Menschenrechtsbilanz der Schweiz

Dank dem hohen materiellen Lebensstandard erscheint die Menschenrechtsbilanz der Schweiz im internationalen Vergleich relativ gut. Doch es gibt noch viel zu tun: Die Staatenberichtsverfahren vor internationalen Gremien – etwa der «Universal Periodic Review» (UPR) des UNO-Menschenrechtsrats – zeigen immer wieder systematische Lücken und Schwachstellen im schweizerischen Menschenrechtsschutz auf. So fehlen etwa unabhängige Beschwerdestellen für Fälle von polizeilichem Fehlverhalten oder ein allgemeines Gesetz gegen Diskriminierung.

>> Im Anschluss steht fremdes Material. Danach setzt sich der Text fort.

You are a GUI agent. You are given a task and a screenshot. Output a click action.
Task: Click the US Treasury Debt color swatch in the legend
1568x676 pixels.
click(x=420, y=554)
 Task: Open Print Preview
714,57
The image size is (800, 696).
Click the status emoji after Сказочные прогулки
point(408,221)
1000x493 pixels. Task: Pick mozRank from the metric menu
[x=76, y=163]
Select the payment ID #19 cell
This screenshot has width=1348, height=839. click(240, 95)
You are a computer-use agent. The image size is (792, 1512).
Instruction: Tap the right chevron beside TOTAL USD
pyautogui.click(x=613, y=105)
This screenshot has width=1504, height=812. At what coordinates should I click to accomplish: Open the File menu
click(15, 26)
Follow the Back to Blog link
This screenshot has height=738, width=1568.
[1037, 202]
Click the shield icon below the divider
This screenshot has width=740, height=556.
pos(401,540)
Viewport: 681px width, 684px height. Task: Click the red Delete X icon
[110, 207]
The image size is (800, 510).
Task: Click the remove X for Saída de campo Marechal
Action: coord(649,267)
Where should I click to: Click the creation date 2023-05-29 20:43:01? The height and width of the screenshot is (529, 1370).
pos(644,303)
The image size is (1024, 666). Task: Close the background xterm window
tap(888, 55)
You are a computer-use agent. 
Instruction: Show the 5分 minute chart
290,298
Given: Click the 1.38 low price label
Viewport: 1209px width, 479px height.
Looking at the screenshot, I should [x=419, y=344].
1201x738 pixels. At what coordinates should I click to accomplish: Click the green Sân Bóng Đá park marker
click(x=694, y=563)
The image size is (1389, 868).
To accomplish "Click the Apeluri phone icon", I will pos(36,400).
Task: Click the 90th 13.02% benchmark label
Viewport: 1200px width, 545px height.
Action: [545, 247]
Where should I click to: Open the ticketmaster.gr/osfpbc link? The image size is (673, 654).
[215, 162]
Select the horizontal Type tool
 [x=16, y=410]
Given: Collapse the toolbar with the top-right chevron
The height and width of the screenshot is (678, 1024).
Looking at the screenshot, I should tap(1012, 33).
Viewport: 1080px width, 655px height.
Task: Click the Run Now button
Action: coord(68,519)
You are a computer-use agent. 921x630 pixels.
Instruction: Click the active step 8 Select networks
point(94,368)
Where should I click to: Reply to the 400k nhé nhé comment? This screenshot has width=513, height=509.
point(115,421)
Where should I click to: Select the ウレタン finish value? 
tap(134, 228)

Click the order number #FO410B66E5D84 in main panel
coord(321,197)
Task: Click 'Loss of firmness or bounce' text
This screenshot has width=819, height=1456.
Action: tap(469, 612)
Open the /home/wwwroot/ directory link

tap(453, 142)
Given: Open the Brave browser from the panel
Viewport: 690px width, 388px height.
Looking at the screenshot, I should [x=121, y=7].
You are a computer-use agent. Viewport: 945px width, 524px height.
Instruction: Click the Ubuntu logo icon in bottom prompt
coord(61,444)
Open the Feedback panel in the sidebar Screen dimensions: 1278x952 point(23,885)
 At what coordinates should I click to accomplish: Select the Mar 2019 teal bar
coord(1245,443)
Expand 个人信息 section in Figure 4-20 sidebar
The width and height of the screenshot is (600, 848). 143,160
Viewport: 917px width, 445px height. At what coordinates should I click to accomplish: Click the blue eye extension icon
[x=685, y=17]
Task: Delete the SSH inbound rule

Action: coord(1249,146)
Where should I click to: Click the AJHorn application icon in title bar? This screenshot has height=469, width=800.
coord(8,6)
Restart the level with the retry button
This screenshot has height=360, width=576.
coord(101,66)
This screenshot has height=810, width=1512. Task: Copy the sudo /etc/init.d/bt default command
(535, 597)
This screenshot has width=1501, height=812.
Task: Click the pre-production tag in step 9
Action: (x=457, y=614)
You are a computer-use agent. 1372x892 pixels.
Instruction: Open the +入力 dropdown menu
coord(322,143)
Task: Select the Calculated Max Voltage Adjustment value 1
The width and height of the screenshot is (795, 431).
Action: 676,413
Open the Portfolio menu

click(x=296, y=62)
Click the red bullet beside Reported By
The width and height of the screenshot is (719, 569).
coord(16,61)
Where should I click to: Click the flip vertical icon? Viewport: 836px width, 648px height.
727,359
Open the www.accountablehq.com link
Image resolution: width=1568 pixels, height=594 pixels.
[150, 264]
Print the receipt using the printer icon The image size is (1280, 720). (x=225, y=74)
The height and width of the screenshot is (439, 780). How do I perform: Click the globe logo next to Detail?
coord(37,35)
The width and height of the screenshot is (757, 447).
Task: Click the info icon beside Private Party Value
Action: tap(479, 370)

Auch fordern die Nichtregierungsorganisationen seit 2001 die Schaffung einer unabhängigen schweizerischen Menschenrechtsinstitution. Im Jahr 2011 wurde das Pilotprojekt Schweizerisches Kompetenzzentrum für Menschenrechte ins Leben gerufen. Nach nicht weniger als 20 Jahren Kampf für eine Nationale Menschenrechtsinstitution NMRI hat das Parlament im Jahr 2021 schliesslich eine entsprechende gesetzliche Grundlage verabschiedet – 2023 wird die NMRI gegründet. Die vorgesehene finanzielle Grundlage – der Bund sieht für die ersten vier Jahre einen Finanzrahmen von CHF 1 Mio. pro Jahr vor – ist allerdings sehr prekär. Internationale Instanzen und schweizerische Menschenrechtsorganisationen bezweifeln, dass damit die Schaffung einer tragfähigen, unabhängigen Institution mit A-Status möglich ist.

Menschenrechte als eine moralische Instanz

Im nicht-juristischen Bereich – insbesondere in politischen Zusammenhängen und öffentlichen Auseinandersetzungen – dienen die Menschenrechte oft als moralische Instanz. Verschiedene Akteur*innen der Zivilgesellschaft, vor allem Nichtregierungsorganisationen, beziehen sich auf Menschenrechte, um einen Gradmesser für wahrgenommenes Unrecht anzugeben. Dies ist durchaus legitim, doch wird die konkrete Bedeutung der Menschenrechte von den einzelnen Akteur*innen teilweise äusserst unterschiedlich ausgelegt. Gerade deshalb müssen ihr Gehalt und ihre Bedeutung in der Schweiz immer wieder neu ausgehandelt werden.